TEXT TO READ →
The FASEA guidance is so ambiguous and inconsistent it cannot be relied upon. And it's irrelevant anyway. At the end of the day what really matters is how regulators like ASIC, AFCA and the new disciplinary body interpret the legislated code. It doesn't matter what FASEA's non binding guidance says.

Minister Hume must ensure that Standard 3 is made more workable and brought into line with other professional codes, by changing the requirement to AVOID conflicts, to one of MANAGING conflicts.

This statement is a joke "Standard 3 of its Adviser Code of Ethics demands no more of financial advisers than similar codes applied to other professions".

First of all....what about the conflict of interests of having FASEA structured by a board of achedemics who are employed by the universities providing the courses and giving preference to the courses provided by their employer.

What about lawyers who only have to work in their own best interests, what about polititians who only ever work for their campaign contributors, what about property sellers who are responsible for the biggest investment in most people's lives, what about BANKERS who routinely steal from customers and are never prosecuted or even punished other than a slap on the wrist fine (usually amounting to less than they made from their crimes in the first place)

Why cant we have thr Best Interests Duty applied to ALL sales for ALL products.

And why are commissions paid to advisers who look after their clients and do all the background compliance work (which no one other than advisers/their staff realise the extent of) the only ones which have come under scrutiny?

How is a commission on a mobile phone plan for the distributor adding any value. They give no service after point of sale. How is a commission paid to an electricity re seller giving any value (they are just re selling something they didnt produce).

MATERIAL PROVIDED →
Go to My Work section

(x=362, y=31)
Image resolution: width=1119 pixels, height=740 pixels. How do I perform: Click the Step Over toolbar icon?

TASK DIRECTIONS →
Reproduce the comment on FASEA's adviser code word for word, from "This statement is" to "the first place)". Work only from the comment on FASEA's adviser code.

TASK ANSWER →
This statement is a joke "Standard 3 of its Adviser Code of Ethics demands no more of financial advisers than similar codes applied to other professions".

First of all....what about the conflict of interests of having FASEA structured by a board of achedemics who are employed by the universities providing the courses and giving preference to the courses provided by their employer.

What about lawyers who only have to work in their own best interests, what about polititians who only ever work for their campaign contributors, what about property sellers who are responsible for the biggest investment in most people's lives, what about BANKERS who routinely steal from customers and are never prosecuted or even punished other than a slap on the wrist fine (usually amounting to less than they made from their crimes in the first place)